STATED GOAL.
Format every line of the data below as a Markdown table with the columns Row and Line, numbering the rows in order and omitting blank lines.

Element and text location data:
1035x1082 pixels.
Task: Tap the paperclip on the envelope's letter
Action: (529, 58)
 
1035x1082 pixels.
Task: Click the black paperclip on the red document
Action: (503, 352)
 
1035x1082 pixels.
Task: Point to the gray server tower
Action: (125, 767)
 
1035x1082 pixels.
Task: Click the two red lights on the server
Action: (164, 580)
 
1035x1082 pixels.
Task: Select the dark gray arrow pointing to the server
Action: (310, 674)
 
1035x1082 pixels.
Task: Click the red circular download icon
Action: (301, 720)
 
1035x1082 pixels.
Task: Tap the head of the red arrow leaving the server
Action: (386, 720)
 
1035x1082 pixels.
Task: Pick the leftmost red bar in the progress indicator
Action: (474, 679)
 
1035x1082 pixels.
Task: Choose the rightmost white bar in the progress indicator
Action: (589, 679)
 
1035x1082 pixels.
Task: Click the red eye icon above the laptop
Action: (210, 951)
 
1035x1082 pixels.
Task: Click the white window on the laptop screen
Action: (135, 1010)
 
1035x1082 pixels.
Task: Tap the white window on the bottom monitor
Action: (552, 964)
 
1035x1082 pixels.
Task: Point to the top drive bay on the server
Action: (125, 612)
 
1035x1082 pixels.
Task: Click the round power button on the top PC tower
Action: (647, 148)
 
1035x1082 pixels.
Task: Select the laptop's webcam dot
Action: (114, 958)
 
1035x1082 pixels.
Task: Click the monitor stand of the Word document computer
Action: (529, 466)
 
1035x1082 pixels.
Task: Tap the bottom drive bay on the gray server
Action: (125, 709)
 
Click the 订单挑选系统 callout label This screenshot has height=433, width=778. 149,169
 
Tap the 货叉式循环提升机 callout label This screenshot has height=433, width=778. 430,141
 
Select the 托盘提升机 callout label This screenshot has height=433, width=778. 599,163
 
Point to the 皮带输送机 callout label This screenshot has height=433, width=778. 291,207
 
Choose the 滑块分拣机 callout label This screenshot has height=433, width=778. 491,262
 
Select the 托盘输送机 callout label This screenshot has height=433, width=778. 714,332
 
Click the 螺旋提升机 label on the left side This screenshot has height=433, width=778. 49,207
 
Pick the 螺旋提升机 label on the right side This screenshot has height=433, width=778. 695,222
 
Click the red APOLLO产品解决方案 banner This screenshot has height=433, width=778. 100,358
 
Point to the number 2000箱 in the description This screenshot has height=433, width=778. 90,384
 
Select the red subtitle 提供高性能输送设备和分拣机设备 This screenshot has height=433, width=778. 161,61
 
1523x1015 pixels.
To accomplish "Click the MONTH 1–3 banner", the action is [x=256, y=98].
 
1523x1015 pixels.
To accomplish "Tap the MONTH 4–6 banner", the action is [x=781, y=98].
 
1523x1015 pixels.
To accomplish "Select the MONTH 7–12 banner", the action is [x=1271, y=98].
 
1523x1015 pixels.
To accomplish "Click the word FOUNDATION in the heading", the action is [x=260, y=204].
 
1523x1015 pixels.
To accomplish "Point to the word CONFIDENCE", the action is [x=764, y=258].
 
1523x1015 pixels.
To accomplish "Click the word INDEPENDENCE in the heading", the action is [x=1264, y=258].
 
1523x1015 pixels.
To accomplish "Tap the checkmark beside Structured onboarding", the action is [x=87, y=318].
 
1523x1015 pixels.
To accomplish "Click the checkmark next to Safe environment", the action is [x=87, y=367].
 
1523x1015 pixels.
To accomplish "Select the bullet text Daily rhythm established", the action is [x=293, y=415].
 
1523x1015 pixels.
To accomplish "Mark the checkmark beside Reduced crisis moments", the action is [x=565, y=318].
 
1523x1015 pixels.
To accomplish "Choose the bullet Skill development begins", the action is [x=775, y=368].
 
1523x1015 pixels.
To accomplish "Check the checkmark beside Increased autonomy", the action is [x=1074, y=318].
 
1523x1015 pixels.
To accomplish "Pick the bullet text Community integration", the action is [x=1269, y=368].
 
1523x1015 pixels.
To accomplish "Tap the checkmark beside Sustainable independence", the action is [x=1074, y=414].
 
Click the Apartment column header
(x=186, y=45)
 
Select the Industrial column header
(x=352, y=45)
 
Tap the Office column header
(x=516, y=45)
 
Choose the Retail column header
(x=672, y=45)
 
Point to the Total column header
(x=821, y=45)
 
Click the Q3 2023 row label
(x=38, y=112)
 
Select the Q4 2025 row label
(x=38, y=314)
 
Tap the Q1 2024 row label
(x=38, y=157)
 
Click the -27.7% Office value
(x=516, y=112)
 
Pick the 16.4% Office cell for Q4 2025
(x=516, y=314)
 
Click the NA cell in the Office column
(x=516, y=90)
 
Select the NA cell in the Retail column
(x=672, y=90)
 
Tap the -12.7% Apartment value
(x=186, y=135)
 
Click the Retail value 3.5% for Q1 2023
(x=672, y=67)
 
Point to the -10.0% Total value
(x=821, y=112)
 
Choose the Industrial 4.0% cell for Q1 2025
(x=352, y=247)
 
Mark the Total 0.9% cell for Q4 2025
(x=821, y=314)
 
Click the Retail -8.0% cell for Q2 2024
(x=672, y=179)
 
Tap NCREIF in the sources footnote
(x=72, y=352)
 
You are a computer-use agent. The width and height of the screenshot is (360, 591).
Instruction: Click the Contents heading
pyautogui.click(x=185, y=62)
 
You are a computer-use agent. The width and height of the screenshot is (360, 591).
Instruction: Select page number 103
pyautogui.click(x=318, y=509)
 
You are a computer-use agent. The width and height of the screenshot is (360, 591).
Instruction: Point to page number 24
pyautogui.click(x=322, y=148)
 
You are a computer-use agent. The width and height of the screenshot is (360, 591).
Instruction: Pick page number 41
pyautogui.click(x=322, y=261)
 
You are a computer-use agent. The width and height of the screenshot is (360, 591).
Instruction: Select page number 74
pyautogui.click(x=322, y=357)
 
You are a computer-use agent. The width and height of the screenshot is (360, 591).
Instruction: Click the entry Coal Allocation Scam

RESULT OF THE EXERCISE.
| Row | Line |
|---|---|
| 1 | 1035x1082 pixels. |
| 2 | Task: Tap the paperclip on the envelope's letter |
| 3 | Action: (529, 58) |
| 4 | 1035x1082 pixels. |
| 5 | Task: Click the black paperclip on the red document |
| 6 | Action: (503, 352) |
| 7 | 1035x1082 pixels. |
| 8 | Task: Point to the gray server tower |
| 9 | Action: (125, 767) |
| 10 | 1035x1082 pixels. |
| 11 | Task: Click the two red lights on the server |
| 12 | Action: (164, 580) |
| 13 | 1035x1082 pixels. |
| 14 | Task: Select the dark gray arrow pointing to the server |
| 15 | Action: (310, 674) |
| 16 | 1035x1082 pixels. |
| 17 | Task: Click the red circular download icon |
| 18 | Action: (301, 720) |
| 19 | 1035x1082 pixels. |
| 20 | Task: Tap the head of the red arrow leaving the server |
| 21 | Action: (386, 720) |
| 22 | 1035x1082 pixels. |
| 23 | Task: Pick the leftmost red bar in the progress indicator |
| 24 | Action: (474, 679) |
| 25 | 1035x1082 pixels. |
| 26 | Task: Choose the rightmost white bar in the progress indicator |
| 27 | Action: (589, 679) |
| 28 | 1035x1082 pixels. |
| 29 | Task: Click the red eye icon above the laptop |
| 30 | Action: (210, 951) |
| 31 | 1035x1082 pixels. |
| 32 | Task: Click the white window on the laptop screen |
| 33 | Action: (135, 1010) |
| 34 | 1035x1082 pixels. |
| 35 | Task: Tap the white window on the bottom monitor |
| 36 | Action: (552, 964) |
| 37 | 1035x1082 pixels. |
| 38 | Task: Point to the top drive bay on the server |
| 39 | Action: (125, 612) |
| 40 | 1035x1082 pixels. |
| 41 | Task: Click the round power button on the top PC tower |
| 42 | Action: (647, 148) |
| 43 | 1035x1082 pixels. |
| 44 | Task: Select the laptop's webcam dot |
| 45 | Action: (114, 958) |
| 46 | 1035x1082 pixels. |
| 47 | Task: Click the monitor stand of the Word document computer |
| 48 | Action: (529, 466) |
| 49 | 1035x1082 pixels. |
| 50 | Task: Tap the bottom drive bay on the gray server |
| 51 | Action: (125, 709) |
| 52 | Click the 订单挑选系统 callout label This screenshot has height=433, width=778. 149,169 |
| 53 | Tap the 货叉式循环提升机 callout label This screenshot has height=433, width=778. 430,141 |
| 54 | Select the 托盘提升机 callout label This screenshot has height=433, width=778. 599,163 |
| 55 | Point to the 皮带输送机 callout label This screenshot has height=433, width=778. 291,207 |
| 56 | Choose the 滑块分拣机 callout label This screenshot has height=433, width=778. 491,262 |
| 57 | Select the 托盘输送机 callout label This screenshot has height=433, width=778. 714,332 |
| 58 | Click the 螺旋提升机 label on the left side This screenshot has height=433, width=778. 49,207 |
| 59 | Pick the 螺旋提升机 label on the right side This screenshot has height=433, width=778. 695,222 |
| 60 | Click the red APOLLO产品解决方案 banner This screenshot has height=433, width=778. 100,358 |
| 61 | Point to the number 2000箱 in the description This screenshot has height=433, width=778. 90,384 |
| 62 | Select the red subtitle 提供高性能输送设备和分拣机设备 This screenshot has height=433, width=778. 161,61 |
| 63 | 1523x1015 pixels. |
| 64 | To accomplish "Click the MONTH 1–3 banner", the action is [x=256, y=98]. |
| 65 | 1523x1015 pixels. |
| 66 | To accomplish "Tap the MONTH 4–6 banner", the action is [x=781, y=98]. |
| 67 | 1523x1015 pixels. |
| 68 | To accomplish "Select the MONTH 7–12 banner", the action is [x=1271, y=98]. |
| 69 | 1523x1015 pixels. |
| 70 | To accomplish "Click the word FOUNDATION in the heading", the action is [x=260, y=204]. |
| 71 | 1523x1015 pixels. |
| 72 | To accomplish "Point to the word CONFIDENCE", the action is [x=764, y=258]. |
| 73 | 1523x1015 pixels. |
| 74 | To accomplish "Click the word INDEPENDENCE in the heading", the action is [x=1264, y=258]. |
| 75 | 1523x1015 pixels. |
| 76 | To accomplish "Tap the checkmark beside Structured onboarding", the action is [x=87, y=318]. |
| 77 | 1523x1015 pixels. |
| 78 | To accomplish "Click the checkmark next to Safe environment", the action is [x=87, y=367]. |
| 79 | 1523x1015 pixels. |
| 80 | To accomplish "Select the bullet text Daily rhythm established", the action is [x=293, y=415]. |
| 81 | 1523x1015 pixels. |
| 82 | To accomplish "Mark the checkmark beside Reduced crisis moments", the action is [x=565, y=318]. |
| 83 | 1523x1015 pixels. |
| 84 | To accomplish "Choose the bullet Skill development begins", the action is [x=775, y=368]. |
| 85 | 1523x1015 pixels. |
| 86 | To accomplish "Check the checkmark beside Increased autonomy", the action is [x=1074, y=318]. |
| 87 | 1523x1015 pixels. |
| 88 | To accomplish "Pick the bullet text Community integration", the action is [x=1269, y=368]. |
| 89 | 1523x1015 pixels. |
| 90 | To accomplish "Tap the checkmark beside Sustainable independence", the action is [x=1074, y=414]. |
| 91 | Click the Apartment column header |
| 92 | (x=186, y=45) |
| 93 | Select the Industrial column header |
| 94 | (x=352, y=45) |
| 95 | Tap the Office column header |
| 96 | (x=516, y=45) |
| 97 | Choose the Retail column header |
| 98 | (x=672, y=45) |
| 99 | Point to the Total column header |
| 100 | (x=821, y=45) |
| 101 | Click the Q3 2023 row label |
| 102 | (x=38, y=112) |
| 103 | Select the Q4 2025 row label |
| 104 | (x=38, y=314) |
| 105 | Tap the Q1 2024 row label |
| 106 | (x=38, y=157) |
| 107 | Click the -27.7% Office value |
| 108 | (x=516, y=112) |
| 109 | Pick the 16.4% Office cell for Q4 2025 |
| 110 | (x=516, y=314) |
| 111 | Click the NA cell in the Office column |
| 112 | (x=516, y=90) |
| 113 | Select the NA cell in the Retail column |
| 114 | (x=672, y=90) |
| 115 | Tap the -12.7% Apartment value |
| 116 | (x=186, y=135) |
| 117 | Click the Retail value 3.5% for Q1 2023 |
| 118 | (x=672, y=67) |
| 119 | Point to the -10.0% Total value |
| 120 | (x=821, y=112) |
| 121 | Choose the Industrial 4.0% cell for Q1 2025 |
| 122 | (x=352, y=247) |
| 123 | Mark the Total 0.9% cell for Q4 2025 |
| 124 | (x=821, y=314) |
| 125 | Click the Retail -8.0% cell for Q2 2024 |
| 126 | (x=672, y=179) |
| 127 | Tap NCREIF in the sources footnote |
| 128 | (x=72, y=352) |
| 129 | You are a computer-use agent. The width and height of the screenshot is (360, 591). |
| 130 | Instruction: Click the Contents heading |
| 131 | pyautogui.click(x=185, y=62) |
| 132 | You are a computer-use agent. The width and height of the screenshot is (360, 591). |
| 133 | Instruction: Select page number 103 |
| 134 | pyautogui.click(x=318, y=509) |
| 135 | You are a computer-use agent. The width and height of the screenshot is (360, 591). |
| 136 | Instruction: Point to page number 24 |
| 137 | pyautogui.click(x=322, y=148) |
| 138 | You are a computer-use agent. The width and height of the screenshot is (360, 591). |
| 139 | Instruction: Pick page number 41 |
| 140 | pyautogui.click(x=322, y=261) |
| 141 | You are a computer-use agent. The width and height of the screenshot is (360, 591). |
| 142 | Instruction: Select page number 74 |
| 143 | pyautogui.click(x=322, y=357) |
| 144 | You are a computer-use agent. The width and height of the screenshot is (360, 591). |
| 145 | Instruction: Click the entry Coal Allocation Scam |